Only tested on Ubuntu 22.04

Install docker following the official documentation and finish linux-postinstall.

Install system-level dependencies:

$ sudo apt install -y libosmesa6-dev libgl1-mesa-glx libglfw3 patchelf

We recommend Miniforge instead of the standard anaconda distribution for faster installation:

$ mamba env create -f conda_environment.yaml

Activate environment

$ conda activate umi
(umi)$ 

Running UMI SLAM pipeline

Download example data

(umi)$ wget --recursive --no-parent --no-host-directories --cut-dirs=2 --relative --reject="index.html*" https://real.stanford.edu/umi/data/example_demo_session/

Run SLAM pipeline

(umi)$ python run_slam_pipeline.py example_demo_session

...
Found following cameras:
camera_serial
C3441328164125    5
Name: count, dtype: int64
Assigned camera_idx: right=0; left=1; non_gripper=2,3...
             camera_serial  gripper_hw_idx                                     example_vid
camera_idx                                                                                
0           C3441328164125               0  demo_C3441328164125_2024.01.10_10.57.34.882133
99% of raw data are used.
defaultdict(<function main.<locals>.<lambda> at 0x7f471feb2310>, {})
n_dropped_demos 0

For this dataset, 99% of the data are useable (successful SLAM), with 0 demonstrations dropped. If your dataset has a low SLAM success rate, double check if you carefully followed our data collection instruction.

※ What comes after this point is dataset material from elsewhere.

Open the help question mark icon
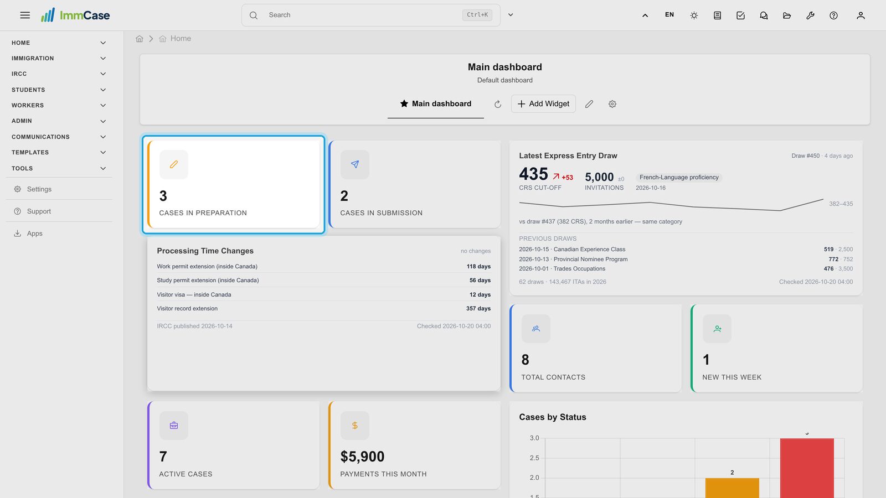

Despite our significant effort on robustness improvement, OBR_SLAM3 is still the most fragile part of UMI pipeline. If you are an expert in SLAM, please consider contributing to our fork of OBR_SLAM3 which is specifically optimized for UMI workflow.

Generate dataset for training.

(umi)$ python scripts_slam_pipeline/07_generate_replay_buffer.py -o example_demo_session/dataset.zarr.zip example_demo_session

Training Diffusion Policy

Single-GPU training. Tested to work on RTX3090 24GB.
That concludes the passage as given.